On se le dit souvent, moi et mon chum : un jour, il va falloir songer sérieusement à se débarrasser du moniteur. Il y a déjà longtemps que ça devrait être fait, en réalité. Coco et Bout d’Chou parlent, marchent et utilisent la toilette seuls. Vraiment, il faudrait se débarrasser du moniteur. Mais on ne peut pas.
Parce que Coco et Bout d’Chou ignorent toujours qu’ils peuvent se lever de leur lit. On ne leur a jamais dit. Ils sont passés de la couchette au grand lit sans remarquer la nouvelle liberté qui s’offrait à eux. Et aussi parce que le Groclock remporte chez nous un succès jamais vu. Ainsi, les garçons ne poseront JAMAIS un seul orteil hors de leur lit s’il reste des étoiles sur leur cadran. D’où vient cette règle? Aucune idée. Pas de nous, en tout cas. Mais il pourrait bien y avoir un tremblement de terre, une urgence nucléaire — jamais mes enfants ne sortiront de leur lit sans avoir validé la manoeuvre avec l’autorité parentale.
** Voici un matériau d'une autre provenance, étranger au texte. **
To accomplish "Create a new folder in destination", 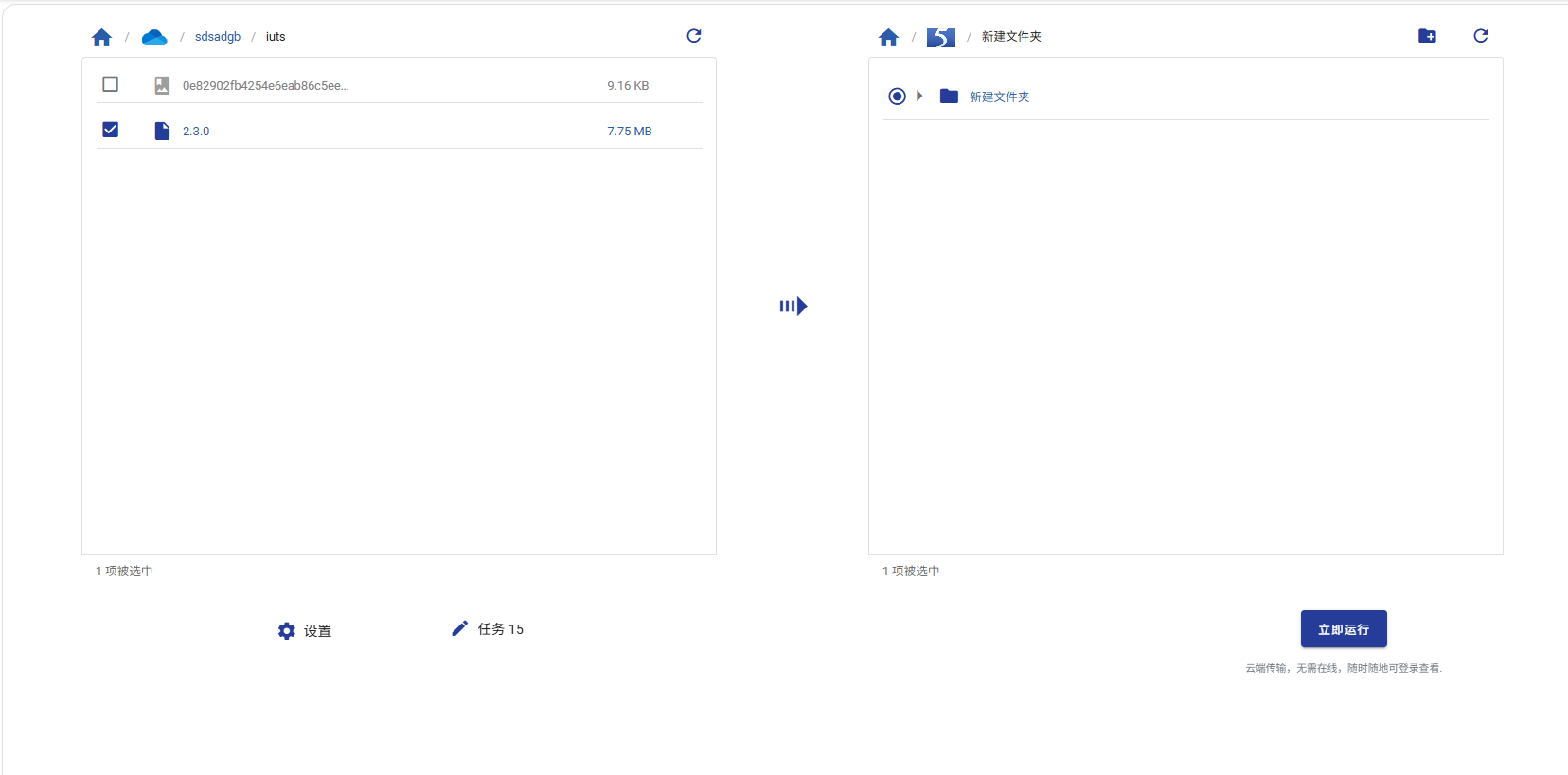I will (1427, 36).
Alors ils appellent. Maman? J’ai peur. J’ai mal au ventre. J’ai fait un cauchemar. J’ai envie de pipi.
Ils appellent, mais pas fort. Ils crient à longueur de journée, mais une fois dans leur lit, ils murmurent. Parce qu’avec le moniteur qui projette chacun de leurs soupirs à quadruple intensité depuis leur naissance, ils n’ont jamais eu besoin de lever le ton pour qu’on les entende. Et si on ne répond pas, ils appellent encore. Et encore. Inlassablement. Une nuit que le moniteur s’était éteint tout seul, ce sont les pleurs de Bout d’Chou qui m’ont réveillée. Il m’avait appelée tout doucement, plusieurs fois, et je n’étais pas venue. Il s’était mis à pleurer. Mais il ne s’était pas levé.
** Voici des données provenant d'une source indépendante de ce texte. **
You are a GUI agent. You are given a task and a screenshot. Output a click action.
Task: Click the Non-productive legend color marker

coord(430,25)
Le moniteur s’était éteint tout seul parce qu’après quatre ans de loyaux services, il traîne de la patte un peu. On lui a fait la vie dure, il faut dire. Il a été échappé plus souvent qu’à son tour : de la table de chevet, de l’îlot de cuisine, même du premier étage jusqu’au rez-de-chaussée. Il a fait trempette dans le lavabo puis a été rescapé par une nuit dans un plat de riz. Alors aujourd’hui, le moniteur s’éteint souvent tout seul. Le bouton power ne répond plus très bien. L’écran est craqué. La pile tient sa charge de moins en moins longtemps. Il tough encore — d’ailleurs, si vous magasinez un moniteur, je vous recommande Motorola — mais quand même, un jour plus si lointain, il va rendre l’âme pour de bon. Et là, franchement, pas question d’en acheter un autre pour des enfants qui ont depuis longtemps passé l’âge de la vigie nocturne. Fait que vraiment, il faudrait se débarrasser du moniteur.
C’est juste qu’on dirait que, comme parents, on se répugne un peu à dire aux enfants de se lever. Leur dire de sortir de leur chambre, après toutes les heures consacrées, dans les six dernières années, à les convaincre de se coucher et de dormir… On dirait que c’est contre nature. L’idée va bien finir par leur venir toute seule, me semble. Pis le moniteur, il marche encore après tout.
Mais vraiment, un jour, il va falloir songer sérieusement à se débarrasser du moniteur.